Doch dann dann schoss Bayer elf Tore in zwei Spielen und deklassierte zwei Klassenkonkurrenten, während Gladbach 1:3 in Freiburg verlor und nun zum vierten Mal hintereinander in einem Heimspiel aus dem DFB-Pokal ausschied: vor drei Jahren gegen Bremen, vor zweien gegen Frankfurt und zuletzt zwei Mal gegen Leverkusen. Gladbach krankt an einer Pokalallergie im heimischen Borussenpark. Plötzlich wirkt Hecking wieder angreifbar und Herrlich könnte die Kurve kriegen.

Die leidenden Leverkusener - in dieser Bundesliga-Saison daheim schon mehrfach etwa beim 1:3 gegen Wolfsburg, beim 2:4 gegen Dortmund und beim 2:2 gegen Hannover gedemütigt - spielen seit Sonntag (6:2 in Bremen) plötzlich wie aus einem Guss. Mit zehn defensiven Feldspielern vernagelten sie den Gladbachern den Weg zum Tor und nutzten nach Balleroberungen ihre Freiräume selbst äußerst geschickt.
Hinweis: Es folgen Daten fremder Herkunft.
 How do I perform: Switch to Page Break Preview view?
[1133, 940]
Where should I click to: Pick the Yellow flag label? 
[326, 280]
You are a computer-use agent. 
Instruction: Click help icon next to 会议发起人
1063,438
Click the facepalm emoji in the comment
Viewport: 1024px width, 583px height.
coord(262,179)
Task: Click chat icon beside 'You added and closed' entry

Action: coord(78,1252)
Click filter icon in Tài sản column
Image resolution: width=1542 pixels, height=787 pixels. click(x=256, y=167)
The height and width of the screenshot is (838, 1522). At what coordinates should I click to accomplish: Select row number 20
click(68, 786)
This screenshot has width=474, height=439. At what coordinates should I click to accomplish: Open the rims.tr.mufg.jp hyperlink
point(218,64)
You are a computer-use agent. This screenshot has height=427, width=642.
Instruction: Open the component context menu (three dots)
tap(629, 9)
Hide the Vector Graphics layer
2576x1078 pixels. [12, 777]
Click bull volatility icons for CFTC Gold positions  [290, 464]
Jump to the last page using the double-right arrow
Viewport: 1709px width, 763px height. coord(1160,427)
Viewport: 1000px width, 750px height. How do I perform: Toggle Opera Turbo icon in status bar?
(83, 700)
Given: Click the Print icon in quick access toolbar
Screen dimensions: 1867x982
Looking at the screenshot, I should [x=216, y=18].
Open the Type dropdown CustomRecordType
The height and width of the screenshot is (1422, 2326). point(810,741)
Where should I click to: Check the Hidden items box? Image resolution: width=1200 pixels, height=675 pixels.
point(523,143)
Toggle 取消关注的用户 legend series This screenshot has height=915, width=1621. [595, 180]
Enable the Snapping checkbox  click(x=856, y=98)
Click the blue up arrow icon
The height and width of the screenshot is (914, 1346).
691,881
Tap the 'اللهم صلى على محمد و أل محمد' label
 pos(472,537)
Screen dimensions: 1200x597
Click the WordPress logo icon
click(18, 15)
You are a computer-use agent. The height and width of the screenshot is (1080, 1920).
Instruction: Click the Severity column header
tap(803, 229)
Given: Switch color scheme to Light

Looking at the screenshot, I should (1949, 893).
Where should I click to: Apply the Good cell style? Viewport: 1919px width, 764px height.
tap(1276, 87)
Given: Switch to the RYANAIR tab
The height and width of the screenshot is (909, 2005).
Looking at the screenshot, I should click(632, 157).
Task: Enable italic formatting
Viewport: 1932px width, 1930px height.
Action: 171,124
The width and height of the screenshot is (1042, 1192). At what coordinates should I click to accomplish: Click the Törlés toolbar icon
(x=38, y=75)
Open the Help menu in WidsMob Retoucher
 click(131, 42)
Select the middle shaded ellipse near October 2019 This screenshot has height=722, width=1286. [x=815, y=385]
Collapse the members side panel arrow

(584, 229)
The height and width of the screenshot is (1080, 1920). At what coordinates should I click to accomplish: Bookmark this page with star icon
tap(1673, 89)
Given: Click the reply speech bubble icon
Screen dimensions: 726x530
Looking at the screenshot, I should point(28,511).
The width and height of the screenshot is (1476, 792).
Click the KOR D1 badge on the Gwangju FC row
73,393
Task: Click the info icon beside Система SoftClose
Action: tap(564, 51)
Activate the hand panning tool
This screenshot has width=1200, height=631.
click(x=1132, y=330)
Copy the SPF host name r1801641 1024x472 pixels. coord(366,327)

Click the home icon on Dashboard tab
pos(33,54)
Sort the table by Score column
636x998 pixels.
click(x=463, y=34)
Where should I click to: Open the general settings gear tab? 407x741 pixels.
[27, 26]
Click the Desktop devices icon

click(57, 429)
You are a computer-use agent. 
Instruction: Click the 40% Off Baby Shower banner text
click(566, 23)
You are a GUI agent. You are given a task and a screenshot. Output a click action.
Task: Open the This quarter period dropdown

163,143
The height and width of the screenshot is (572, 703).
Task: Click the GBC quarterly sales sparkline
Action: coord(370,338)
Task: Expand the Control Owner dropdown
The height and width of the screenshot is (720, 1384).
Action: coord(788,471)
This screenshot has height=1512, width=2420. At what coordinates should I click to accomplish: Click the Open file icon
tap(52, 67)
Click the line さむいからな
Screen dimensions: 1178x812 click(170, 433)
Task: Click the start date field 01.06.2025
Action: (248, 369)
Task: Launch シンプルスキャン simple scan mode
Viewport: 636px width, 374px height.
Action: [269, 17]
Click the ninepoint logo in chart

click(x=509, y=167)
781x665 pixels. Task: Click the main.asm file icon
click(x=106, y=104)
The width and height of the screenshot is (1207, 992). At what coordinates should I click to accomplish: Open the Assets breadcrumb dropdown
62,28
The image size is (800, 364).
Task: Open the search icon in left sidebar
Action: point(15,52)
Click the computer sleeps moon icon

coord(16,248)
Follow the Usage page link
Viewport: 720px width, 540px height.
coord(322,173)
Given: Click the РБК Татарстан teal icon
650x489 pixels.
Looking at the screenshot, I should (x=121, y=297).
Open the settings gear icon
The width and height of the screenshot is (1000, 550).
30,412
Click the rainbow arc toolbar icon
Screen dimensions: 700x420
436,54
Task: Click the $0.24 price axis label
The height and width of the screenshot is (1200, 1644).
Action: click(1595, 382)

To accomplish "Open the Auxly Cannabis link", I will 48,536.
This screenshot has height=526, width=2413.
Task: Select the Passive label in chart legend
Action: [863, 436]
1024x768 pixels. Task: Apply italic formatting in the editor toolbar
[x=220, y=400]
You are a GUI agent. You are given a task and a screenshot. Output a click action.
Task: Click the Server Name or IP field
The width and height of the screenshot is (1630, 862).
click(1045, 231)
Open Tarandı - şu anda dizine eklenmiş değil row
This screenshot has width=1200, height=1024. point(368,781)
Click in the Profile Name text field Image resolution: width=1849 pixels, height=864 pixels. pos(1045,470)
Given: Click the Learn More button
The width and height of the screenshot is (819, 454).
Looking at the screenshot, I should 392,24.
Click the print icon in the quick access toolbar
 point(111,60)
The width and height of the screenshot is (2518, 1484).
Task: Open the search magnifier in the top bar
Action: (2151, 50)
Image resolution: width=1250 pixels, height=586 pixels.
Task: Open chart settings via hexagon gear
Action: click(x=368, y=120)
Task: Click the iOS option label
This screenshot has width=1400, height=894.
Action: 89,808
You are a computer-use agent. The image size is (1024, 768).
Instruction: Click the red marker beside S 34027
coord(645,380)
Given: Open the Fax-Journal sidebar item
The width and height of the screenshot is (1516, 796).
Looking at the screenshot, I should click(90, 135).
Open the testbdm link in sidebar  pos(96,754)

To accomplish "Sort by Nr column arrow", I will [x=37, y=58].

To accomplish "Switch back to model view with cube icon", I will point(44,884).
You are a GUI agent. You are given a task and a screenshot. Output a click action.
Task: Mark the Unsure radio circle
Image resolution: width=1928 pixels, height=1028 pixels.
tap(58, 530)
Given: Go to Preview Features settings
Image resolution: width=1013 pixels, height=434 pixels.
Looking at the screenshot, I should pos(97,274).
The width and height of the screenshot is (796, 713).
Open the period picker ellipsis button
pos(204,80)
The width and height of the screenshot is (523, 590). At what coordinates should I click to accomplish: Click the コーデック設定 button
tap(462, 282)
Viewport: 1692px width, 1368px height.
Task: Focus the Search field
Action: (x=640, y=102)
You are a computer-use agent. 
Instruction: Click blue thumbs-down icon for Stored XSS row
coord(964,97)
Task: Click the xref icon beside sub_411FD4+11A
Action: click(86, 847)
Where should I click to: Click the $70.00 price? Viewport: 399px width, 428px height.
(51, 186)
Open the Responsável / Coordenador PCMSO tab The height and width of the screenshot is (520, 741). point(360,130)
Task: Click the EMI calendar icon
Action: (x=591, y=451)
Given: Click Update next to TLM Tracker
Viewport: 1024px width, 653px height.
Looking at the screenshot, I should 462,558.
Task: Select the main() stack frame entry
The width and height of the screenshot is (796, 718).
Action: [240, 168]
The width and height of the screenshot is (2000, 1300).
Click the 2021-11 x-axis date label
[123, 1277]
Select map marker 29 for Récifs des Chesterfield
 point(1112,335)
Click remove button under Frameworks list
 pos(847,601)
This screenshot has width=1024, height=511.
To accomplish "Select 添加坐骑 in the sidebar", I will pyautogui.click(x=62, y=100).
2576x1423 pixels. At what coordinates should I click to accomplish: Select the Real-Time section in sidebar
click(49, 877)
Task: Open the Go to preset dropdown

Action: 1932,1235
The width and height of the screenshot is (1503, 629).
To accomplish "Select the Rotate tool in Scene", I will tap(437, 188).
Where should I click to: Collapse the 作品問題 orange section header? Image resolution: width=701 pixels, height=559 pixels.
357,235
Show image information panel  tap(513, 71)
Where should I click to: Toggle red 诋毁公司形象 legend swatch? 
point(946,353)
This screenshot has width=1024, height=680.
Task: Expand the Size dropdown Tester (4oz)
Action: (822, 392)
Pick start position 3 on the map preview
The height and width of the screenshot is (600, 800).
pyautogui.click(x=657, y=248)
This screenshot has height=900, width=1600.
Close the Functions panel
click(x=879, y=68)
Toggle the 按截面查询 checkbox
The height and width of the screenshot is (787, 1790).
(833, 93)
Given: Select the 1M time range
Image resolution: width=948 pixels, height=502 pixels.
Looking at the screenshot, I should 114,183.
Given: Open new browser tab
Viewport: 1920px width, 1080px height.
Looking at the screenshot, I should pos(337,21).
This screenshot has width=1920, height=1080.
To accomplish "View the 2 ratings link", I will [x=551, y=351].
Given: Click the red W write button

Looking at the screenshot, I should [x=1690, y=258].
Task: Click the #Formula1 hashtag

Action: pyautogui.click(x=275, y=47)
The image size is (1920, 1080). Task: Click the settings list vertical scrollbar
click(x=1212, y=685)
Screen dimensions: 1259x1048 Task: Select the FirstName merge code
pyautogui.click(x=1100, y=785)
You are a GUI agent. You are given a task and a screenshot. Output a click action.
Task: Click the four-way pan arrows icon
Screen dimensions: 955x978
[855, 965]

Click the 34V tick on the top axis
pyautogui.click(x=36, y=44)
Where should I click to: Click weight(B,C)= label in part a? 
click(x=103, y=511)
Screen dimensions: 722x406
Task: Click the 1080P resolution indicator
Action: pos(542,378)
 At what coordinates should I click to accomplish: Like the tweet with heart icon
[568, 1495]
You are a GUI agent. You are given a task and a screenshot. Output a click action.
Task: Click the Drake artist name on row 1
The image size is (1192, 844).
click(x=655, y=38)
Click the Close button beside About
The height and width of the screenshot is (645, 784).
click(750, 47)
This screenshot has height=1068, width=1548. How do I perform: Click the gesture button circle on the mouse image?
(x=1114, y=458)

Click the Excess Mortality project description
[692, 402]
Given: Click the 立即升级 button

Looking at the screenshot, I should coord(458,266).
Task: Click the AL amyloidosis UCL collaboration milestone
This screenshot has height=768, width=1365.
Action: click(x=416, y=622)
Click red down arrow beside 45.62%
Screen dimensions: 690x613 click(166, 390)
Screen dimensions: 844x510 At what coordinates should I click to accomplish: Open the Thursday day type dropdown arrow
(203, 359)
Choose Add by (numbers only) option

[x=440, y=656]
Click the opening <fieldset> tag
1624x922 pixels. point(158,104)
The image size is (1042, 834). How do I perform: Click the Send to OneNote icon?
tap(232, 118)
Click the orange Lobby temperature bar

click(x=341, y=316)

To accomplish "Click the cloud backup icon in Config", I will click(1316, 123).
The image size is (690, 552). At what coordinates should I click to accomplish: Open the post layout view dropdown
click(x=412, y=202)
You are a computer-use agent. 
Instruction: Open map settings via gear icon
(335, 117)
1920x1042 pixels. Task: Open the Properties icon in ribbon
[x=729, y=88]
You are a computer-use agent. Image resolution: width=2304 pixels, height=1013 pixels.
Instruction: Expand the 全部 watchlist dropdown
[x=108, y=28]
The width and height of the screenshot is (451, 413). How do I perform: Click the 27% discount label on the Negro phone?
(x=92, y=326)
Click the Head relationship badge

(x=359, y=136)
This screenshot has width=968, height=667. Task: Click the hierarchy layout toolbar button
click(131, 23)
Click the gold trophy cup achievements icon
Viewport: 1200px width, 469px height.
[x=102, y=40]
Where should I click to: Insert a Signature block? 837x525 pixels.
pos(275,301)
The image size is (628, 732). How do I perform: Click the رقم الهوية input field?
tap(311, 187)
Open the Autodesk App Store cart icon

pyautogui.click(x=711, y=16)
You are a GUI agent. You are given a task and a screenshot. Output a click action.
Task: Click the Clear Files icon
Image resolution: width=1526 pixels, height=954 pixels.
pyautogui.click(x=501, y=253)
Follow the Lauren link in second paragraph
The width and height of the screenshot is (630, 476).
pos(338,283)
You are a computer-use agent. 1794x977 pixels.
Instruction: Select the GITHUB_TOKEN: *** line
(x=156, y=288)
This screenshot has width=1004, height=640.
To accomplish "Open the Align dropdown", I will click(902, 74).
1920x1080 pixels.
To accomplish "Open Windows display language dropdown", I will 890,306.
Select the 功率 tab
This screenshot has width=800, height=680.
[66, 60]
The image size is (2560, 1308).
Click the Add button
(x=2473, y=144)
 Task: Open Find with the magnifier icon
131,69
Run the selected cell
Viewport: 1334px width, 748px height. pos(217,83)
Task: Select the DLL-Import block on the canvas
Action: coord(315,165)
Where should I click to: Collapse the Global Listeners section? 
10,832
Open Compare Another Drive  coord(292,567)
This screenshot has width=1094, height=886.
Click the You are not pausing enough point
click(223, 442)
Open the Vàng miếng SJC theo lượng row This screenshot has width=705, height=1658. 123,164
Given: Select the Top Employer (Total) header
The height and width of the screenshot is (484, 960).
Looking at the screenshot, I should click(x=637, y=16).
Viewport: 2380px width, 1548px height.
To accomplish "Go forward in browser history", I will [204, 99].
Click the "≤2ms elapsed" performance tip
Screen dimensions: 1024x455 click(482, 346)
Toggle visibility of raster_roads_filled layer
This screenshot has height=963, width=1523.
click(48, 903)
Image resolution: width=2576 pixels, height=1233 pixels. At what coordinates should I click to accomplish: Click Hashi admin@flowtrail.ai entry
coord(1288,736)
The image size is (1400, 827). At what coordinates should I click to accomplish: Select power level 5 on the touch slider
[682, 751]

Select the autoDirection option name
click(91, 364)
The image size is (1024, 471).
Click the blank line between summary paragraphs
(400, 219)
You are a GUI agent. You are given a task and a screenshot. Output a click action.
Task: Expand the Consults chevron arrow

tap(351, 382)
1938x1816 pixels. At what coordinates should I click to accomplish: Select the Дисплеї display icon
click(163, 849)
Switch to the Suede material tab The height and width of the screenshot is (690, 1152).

Julian Brandt (5.), Tin Jedvaj (45.), Karim Bellarabi (67. und 74.) sowie Kevin Volland (90.) schossen für Bayer Leverkusen zum sechsten Mal binnen 16 Jahren gegen Gladbach einen Sieg mit fünf Toren heraus: zwei Mal 5:1, vier Mal 5:0 - nicht mal gegen die Bayern haben die Borussen so oft so hoch verloren.

"Wir haben den Schwung aus Bremen mit hergenommen", sagte Herrlich erleichtert. "Wir haben jetzt zwei Mannschaften geschlagen, die bislang eine überragende Hinrunde gespielt hatten - und das auch noch zwei Mal auswärts", freute er sich. Daraus konnte man aber auch einen gewissen Respekt vor der nächsten Aufgabe heraushören: am kommenden Samstag daheim gegen Hoffenheim.

Daheim, oje. Mit vier Punkten aus vier Spielen hat Leverkusen eine der schlechtesten Heimbilanzen der Bundesliga in dieser Saison. "Aber wir wollen unseren neuen Schwung jetzt auch in dieses Spiel mitnehmen", sagt Herrlich. Für Gladbach scheint die nächste Aufgabe dagegen dankbarer zu sein: Heimspiel am Sonntag gegen Schlusslicht Fortuna Düsseldorf. Dankbar oder verhängnisvoll? Die Gefahren lauern im Fußball überall.